Burlington photographer and writer Todd R. Lockwood established the prize in 2014 in honor of his late brother, Herb, an artist, cartoonist and woodworker.

BCA referred to Mosher as the “bard of the Northeast Kingdom.” Indeed, the longtime Irasburg resident has published 11 novels set in the state — four of them adapted for films by Vermont director Jay Craven — and two memoirs. Mosher's titles include A Stranger in the Kingdom, Where the Rivers Flow North and Disappearances.

“His subject is always Vermont, but not in a postcard way. Rather, he brings rough and tumble hill folk to life, exposes racism and narrow mindedness, and finds generosity and humor in the most modest of places," the press release stated. "Howard Frank Mosher is a Vermont treasure in the fullest sense of the word.”

Herb Lockwood Prize plaque - COURTESY OF TODD LOCKWOOD
  • Courtesy of Todd Lockwood
  • Herb Lockwood Prize plaque
The announcement also cited Mosher’s work in promoting Vermont writers, bookstores, and publishers.

Just last week Mosher announced on Facebook that he had received a diagnosis of  "untreatable" cancer.
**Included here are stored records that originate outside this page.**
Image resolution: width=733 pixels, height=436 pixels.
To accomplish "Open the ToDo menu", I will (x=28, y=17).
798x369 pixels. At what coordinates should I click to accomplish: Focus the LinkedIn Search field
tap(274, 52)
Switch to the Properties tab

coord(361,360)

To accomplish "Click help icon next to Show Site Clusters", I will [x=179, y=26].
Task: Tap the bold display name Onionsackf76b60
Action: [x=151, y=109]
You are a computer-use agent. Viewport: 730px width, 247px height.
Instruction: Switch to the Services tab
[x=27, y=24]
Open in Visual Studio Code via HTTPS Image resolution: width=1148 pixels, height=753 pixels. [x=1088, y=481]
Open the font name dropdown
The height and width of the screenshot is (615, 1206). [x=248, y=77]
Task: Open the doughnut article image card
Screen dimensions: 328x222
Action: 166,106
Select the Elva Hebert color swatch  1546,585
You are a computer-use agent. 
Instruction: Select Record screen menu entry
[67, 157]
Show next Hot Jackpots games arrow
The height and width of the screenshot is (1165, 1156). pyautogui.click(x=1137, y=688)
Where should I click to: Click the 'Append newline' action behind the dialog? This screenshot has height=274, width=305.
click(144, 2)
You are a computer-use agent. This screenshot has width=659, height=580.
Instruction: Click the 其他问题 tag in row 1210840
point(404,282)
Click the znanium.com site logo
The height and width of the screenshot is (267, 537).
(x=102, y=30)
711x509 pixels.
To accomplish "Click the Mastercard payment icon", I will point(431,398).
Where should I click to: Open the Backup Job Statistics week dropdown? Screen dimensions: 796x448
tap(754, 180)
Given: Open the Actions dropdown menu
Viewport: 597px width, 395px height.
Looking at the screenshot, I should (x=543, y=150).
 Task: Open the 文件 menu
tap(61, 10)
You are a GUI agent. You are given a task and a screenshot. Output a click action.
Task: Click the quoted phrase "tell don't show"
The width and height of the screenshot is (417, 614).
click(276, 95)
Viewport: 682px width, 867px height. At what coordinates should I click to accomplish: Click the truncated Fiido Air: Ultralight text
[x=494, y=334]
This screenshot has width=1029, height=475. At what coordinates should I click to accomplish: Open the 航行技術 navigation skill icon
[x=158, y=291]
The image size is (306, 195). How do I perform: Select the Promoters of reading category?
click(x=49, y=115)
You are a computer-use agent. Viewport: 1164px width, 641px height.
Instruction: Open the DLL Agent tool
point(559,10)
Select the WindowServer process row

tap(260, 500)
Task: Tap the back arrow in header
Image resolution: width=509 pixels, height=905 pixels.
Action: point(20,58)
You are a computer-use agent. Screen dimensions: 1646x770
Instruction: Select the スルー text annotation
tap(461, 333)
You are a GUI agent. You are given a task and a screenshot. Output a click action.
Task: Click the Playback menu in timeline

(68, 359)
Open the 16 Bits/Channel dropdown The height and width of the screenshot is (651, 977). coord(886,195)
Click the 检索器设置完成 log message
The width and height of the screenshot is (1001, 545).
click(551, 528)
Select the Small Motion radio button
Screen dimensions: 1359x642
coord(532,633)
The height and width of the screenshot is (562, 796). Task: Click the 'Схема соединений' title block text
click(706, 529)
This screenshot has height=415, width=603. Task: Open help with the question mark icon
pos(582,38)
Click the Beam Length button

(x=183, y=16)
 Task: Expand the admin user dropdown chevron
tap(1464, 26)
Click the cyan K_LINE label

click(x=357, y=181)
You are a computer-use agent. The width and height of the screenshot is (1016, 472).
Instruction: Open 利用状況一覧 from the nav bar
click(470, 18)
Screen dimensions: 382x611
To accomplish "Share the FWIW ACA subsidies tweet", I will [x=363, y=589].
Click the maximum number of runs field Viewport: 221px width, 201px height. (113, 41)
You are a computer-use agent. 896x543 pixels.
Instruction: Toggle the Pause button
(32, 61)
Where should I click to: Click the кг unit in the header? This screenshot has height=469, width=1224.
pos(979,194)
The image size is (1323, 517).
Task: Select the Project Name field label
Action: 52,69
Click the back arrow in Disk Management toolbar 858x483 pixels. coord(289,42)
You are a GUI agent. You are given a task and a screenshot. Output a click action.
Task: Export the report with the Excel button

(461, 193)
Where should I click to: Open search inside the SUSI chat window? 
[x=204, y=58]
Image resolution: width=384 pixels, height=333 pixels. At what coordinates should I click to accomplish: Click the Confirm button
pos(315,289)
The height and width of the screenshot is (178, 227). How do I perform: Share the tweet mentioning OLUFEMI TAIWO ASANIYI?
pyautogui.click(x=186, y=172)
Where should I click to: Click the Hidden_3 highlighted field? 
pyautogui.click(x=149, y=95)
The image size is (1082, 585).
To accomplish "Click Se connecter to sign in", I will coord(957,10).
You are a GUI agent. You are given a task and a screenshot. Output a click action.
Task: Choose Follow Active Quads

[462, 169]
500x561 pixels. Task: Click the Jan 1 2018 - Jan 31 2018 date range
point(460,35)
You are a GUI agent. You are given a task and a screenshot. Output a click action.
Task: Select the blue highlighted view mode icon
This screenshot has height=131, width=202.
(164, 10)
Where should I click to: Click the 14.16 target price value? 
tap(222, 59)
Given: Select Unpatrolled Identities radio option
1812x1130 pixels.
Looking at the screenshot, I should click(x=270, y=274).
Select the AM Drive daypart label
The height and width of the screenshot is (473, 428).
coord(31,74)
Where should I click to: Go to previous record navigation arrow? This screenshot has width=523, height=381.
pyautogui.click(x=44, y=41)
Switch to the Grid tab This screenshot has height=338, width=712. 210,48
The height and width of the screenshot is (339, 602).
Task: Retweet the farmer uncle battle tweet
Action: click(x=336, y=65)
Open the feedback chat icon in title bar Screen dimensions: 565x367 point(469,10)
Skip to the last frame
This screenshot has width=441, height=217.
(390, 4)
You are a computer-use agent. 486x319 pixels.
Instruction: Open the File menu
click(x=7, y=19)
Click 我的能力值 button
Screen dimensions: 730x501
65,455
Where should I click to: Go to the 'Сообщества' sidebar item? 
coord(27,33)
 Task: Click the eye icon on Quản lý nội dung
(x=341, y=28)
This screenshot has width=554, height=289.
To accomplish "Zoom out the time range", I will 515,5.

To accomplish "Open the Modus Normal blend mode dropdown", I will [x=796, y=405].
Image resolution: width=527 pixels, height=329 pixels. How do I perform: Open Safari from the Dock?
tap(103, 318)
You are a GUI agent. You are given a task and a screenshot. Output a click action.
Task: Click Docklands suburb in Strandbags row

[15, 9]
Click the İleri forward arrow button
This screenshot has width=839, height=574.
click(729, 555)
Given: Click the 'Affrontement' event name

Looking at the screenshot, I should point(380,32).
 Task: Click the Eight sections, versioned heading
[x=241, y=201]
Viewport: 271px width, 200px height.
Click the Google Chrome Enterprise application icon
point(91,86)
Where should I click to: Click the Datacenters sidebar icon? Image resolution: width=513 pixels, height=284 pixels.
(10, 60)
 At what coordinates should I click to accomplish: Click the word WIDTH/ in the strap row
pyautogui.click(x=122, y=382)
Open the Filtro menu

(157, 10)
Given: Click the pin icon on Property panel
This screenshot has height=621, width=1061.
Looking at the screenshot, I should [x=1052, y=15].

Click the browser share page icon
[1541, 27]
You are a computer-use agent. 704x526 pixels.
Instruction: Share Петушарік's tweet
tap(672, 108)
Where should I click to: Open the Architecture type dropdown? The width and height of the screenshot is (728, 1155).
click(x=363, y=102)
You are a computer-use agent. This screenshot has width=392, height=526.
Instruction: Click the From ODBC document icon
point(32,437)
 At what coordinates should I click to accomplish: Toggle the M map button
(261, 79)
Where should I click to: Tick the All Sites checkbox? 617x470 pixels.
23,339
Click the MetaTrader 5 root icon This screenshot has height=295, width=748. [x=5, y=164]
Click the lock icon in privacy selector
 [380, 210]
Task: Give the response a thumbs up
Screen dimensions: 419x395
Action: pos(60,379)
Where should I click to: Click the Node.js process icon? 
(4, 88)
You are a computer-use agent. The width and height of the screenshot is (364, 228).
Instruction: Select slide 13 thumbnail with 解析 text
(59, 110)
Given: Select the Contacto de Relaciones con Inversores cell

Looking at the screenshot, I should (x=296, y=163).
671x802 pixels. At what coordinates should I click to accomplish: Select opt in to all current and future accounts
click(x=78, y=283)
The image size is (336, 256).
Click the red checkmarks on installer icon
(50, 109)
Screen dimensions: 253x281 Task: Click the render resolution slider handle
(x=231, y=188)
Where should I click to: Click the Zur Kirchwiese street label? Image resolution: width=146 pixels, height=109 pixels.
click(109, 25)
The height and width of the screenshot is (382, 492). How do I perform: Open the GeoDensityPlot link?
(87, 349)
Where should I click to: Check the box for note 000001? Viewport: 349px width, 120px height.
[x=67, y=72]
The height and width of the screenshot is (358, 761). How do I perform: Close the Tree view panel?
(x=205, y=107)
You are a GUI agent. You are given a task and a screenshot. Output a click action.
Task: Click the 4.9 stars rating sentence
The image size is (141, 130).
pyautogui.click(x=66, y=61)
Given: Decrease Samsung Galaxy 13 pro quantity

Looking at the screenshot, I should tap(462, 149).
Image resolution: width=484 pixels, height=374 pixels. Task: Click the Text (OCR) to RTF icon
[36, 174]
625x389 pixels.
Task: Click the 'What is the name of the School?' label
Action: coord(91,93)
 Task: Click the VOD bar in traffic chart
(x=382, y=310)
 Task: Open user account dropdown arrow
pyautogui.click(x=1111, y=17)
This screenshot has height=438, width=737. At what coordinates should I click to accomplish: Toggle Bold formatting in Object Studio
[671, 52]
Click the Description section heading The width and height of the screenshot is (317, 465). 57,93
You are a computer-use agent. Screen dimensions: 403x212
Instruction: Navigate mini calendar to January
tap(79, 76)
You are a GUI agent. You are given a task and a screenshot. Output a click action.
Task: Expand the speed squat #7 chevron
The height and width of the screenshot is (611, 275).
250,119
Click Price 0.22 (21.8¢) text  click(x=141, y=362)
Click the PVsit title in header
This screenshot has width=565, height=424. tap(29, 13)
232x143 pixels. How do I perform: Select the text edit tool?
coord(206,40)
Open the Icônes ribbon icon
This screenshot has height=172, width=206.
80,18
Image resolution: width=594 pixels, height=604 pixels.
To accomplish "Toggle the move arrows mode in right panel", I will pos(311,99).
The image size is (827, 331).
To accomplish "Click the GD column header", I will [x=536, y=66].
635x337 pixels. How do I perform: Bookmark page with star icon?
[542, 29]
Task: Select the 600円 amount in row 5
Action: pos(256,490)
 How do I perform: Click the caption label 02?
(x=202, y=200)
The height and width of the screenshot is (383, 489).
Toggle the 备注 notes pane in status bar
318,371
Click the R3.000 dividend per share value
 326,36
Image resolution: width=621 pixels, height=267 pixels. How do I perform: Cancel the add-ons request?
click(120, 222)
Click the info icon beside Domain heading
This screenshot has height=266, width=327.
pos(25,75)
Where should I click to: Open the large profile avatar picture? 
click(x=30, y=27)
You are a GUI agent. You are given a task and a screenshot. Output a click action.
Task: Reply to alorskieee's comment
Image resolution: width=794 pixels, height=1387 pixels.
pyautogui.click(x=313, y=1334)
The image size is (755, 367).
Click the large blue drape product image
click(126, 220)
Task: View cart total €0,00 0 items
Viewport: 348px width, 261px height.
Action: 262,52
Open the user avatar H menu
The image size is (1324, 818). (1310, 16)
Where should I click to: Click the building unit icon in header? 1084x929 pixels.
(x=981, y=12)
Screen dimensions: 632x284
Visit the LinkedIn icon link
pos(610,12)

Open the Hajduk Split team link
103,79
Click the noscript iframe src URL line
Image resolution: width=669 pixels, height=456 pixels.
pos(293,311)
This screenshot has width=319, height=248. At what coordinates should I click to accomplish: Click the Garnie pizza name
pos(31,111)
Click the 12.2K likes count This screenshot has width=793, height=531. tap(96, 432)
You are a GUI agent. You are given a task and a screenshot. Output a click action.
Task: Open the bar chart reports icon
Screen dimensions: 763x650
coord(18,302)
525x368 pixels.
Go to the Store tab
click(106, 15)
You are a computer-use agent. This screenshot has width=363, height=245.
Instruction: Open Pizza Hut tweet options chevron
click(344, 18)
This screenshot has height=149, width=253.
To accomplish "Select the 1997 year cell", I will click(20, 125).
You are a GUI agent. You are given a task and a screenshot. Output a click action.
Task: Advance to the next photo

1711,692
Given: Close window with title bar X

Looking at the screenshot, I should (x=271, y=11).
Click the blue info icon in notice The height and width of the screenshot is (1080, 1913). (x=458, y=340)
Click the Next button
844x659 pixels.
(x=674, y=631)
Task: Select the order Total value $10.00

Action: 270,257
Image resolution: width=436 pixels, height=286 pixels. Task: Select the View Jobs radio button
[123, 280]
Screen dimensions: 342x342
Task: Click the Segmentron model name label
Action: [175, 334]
He is currently in hospice care. Mosher also noted that his forthcoming novel Points North will be published this winter, and that his wife, Phillis, will handle further publicity.

Previous winners of the Lockwood prize were Norwich filmmaker Nora Jacobson, Newark fine artist and typographer Claire Van Vliet, and Middlebury actor and director Steve Small.